Task goal | Across the records, find how many lines include the string "icon" and answer with only the figure.

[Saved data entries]
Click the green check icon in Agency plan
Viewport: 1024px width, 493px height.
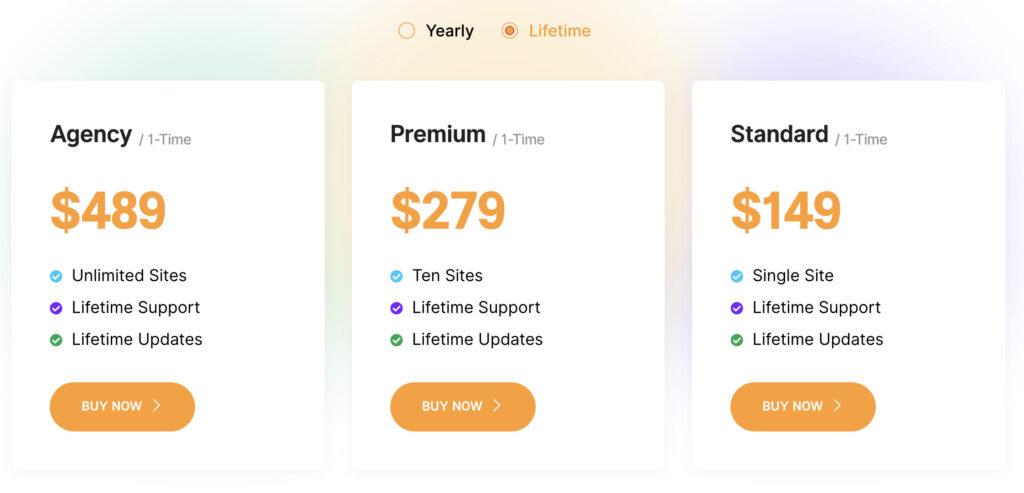[x=57, y=340]
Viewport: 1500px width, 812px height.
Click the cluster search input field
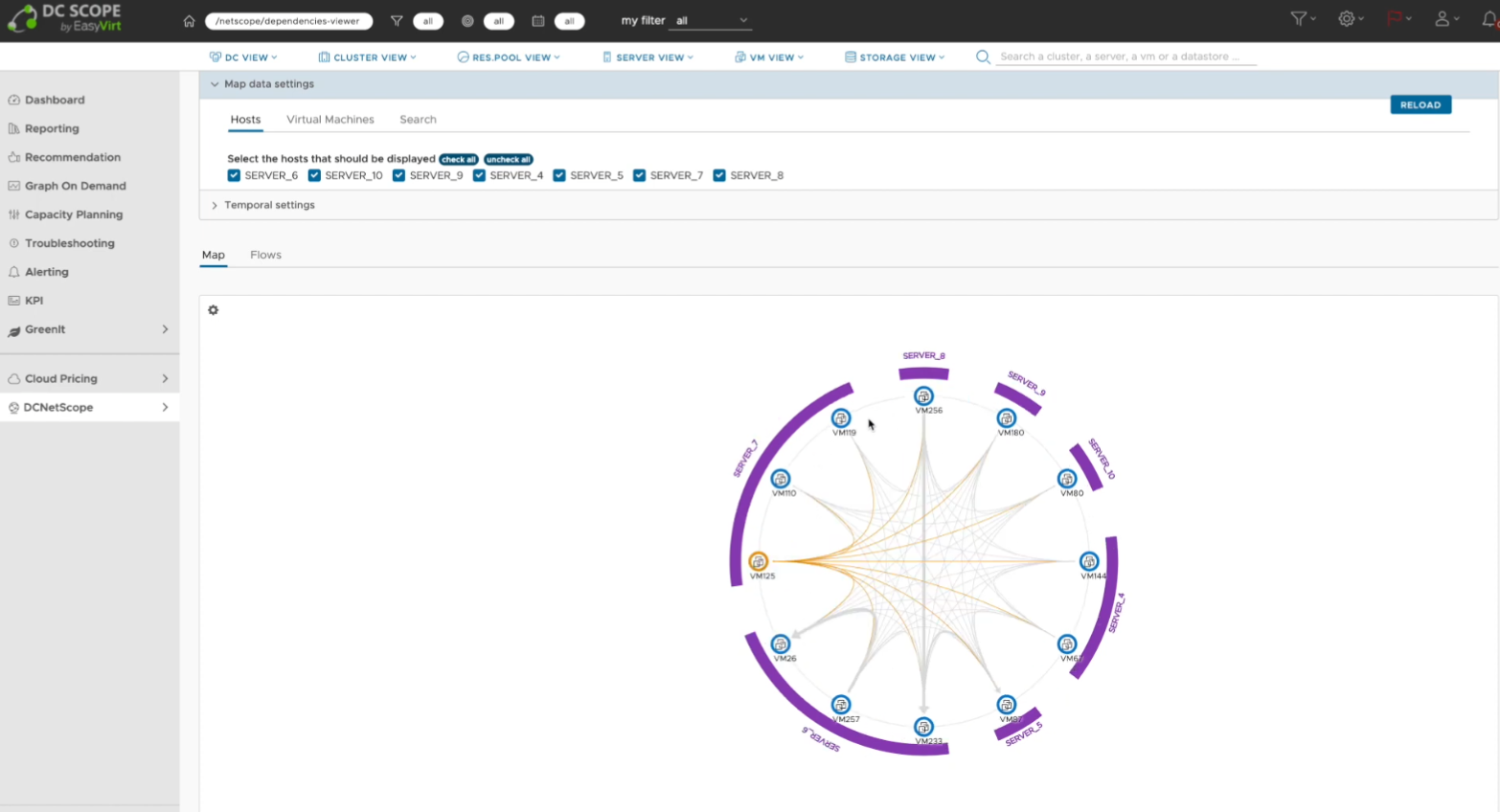pyautogui.click(x=1125, y=57)
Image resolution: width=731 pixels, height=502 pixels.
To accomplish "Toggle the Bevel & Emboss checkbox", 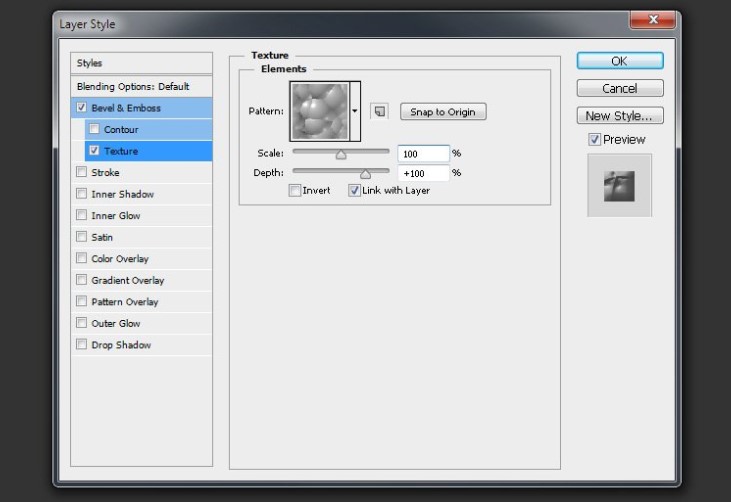I will 81,108.
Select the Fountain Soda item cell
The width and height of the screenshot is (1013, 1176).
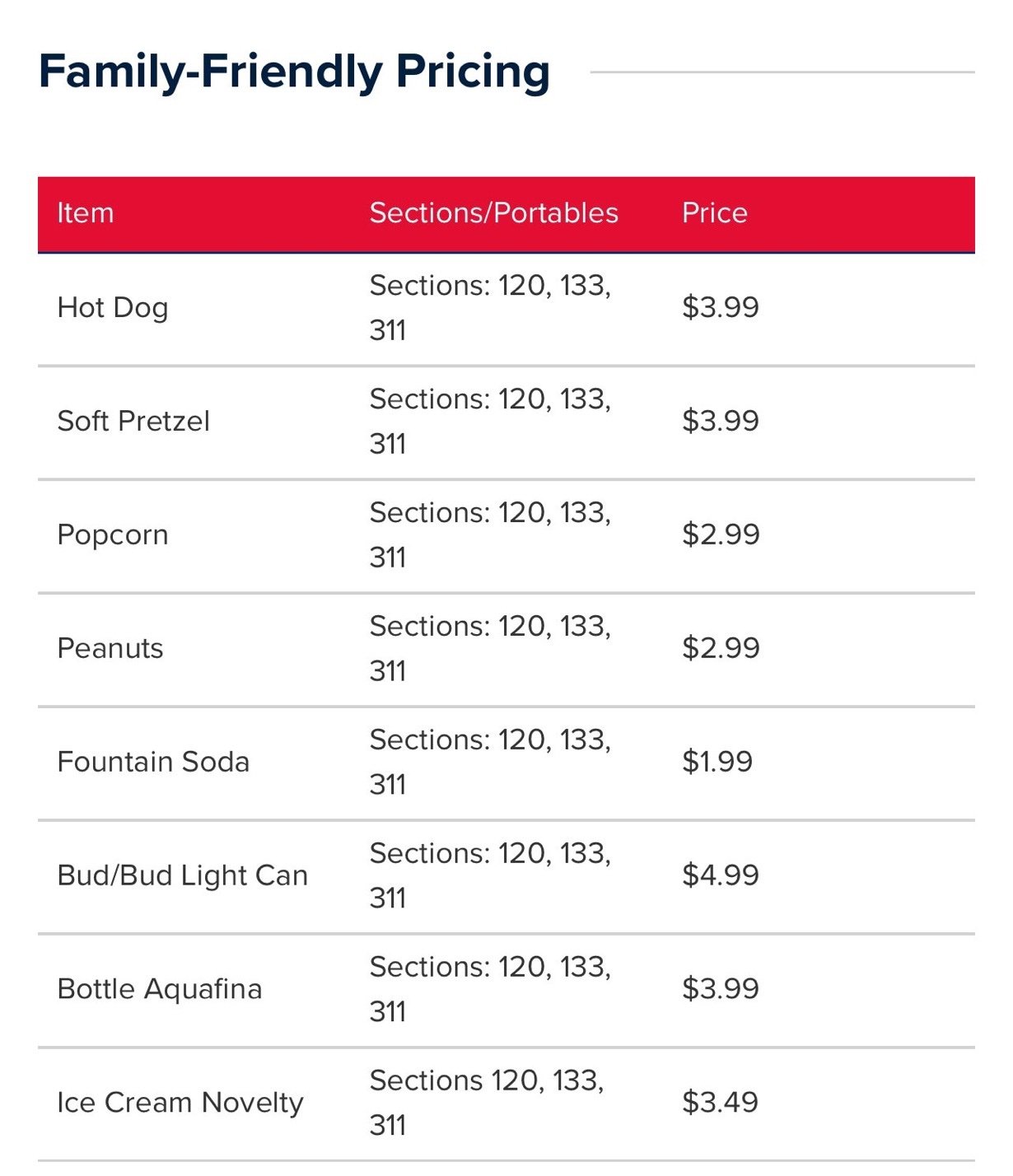tap(153, 763)
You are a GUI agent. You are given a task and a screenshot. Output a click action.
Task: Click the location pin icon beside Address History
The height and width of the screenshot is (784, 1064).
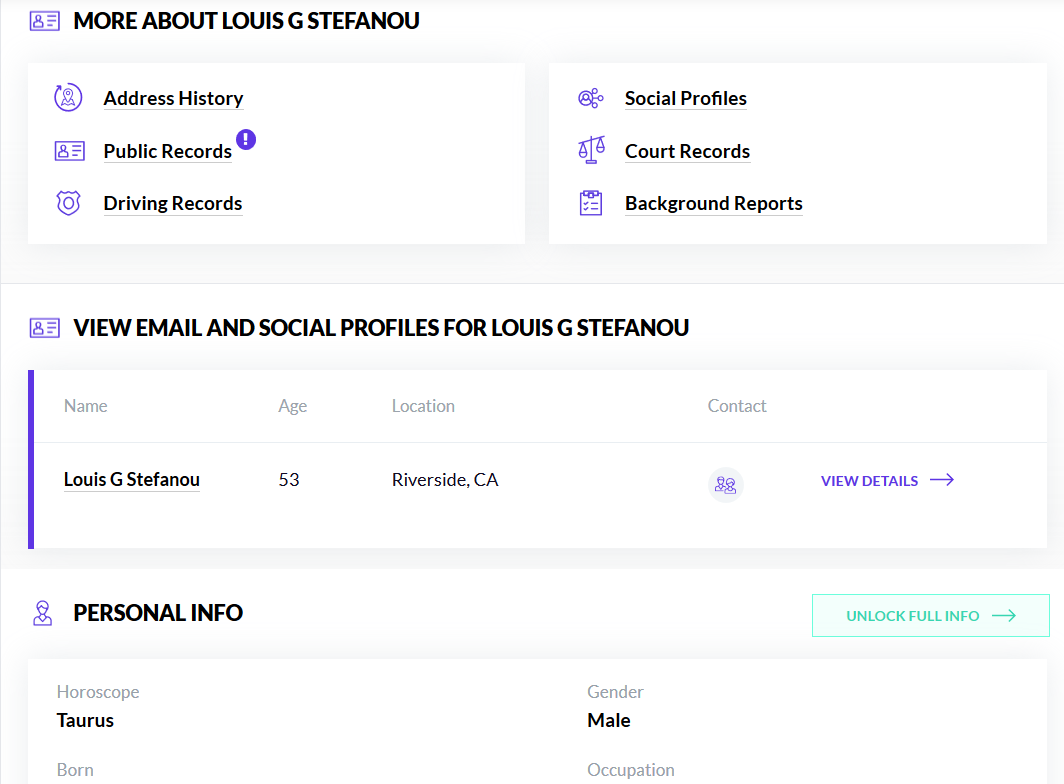(x=68, y=97)
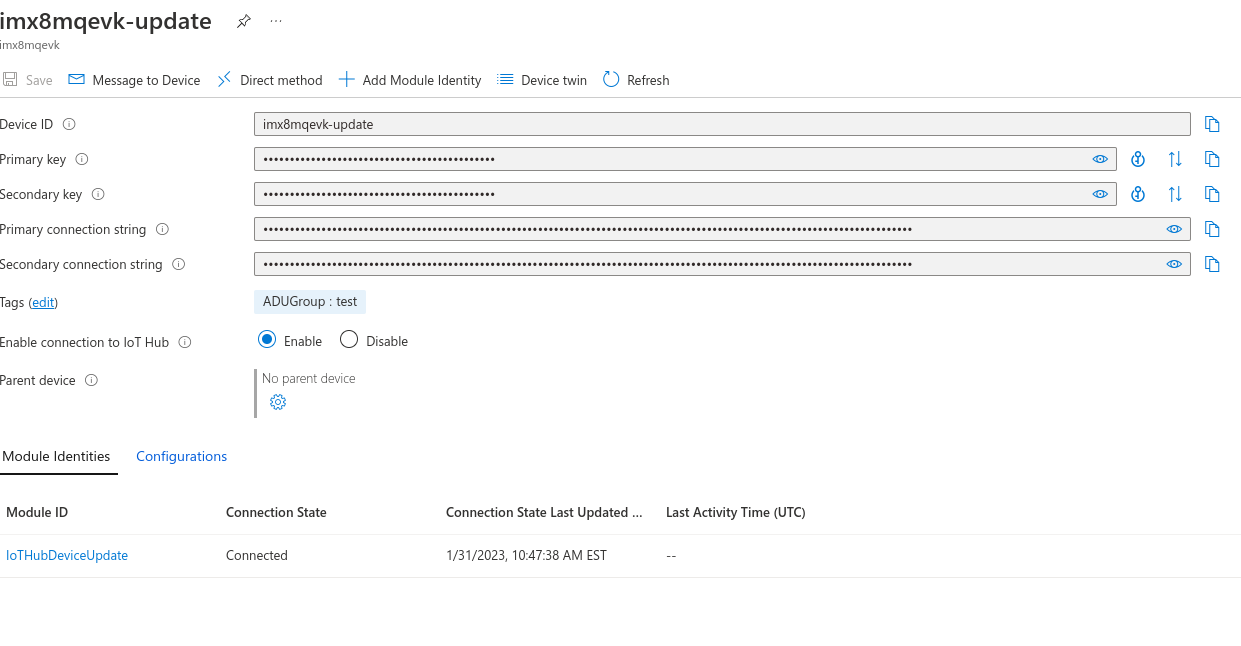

Response | 2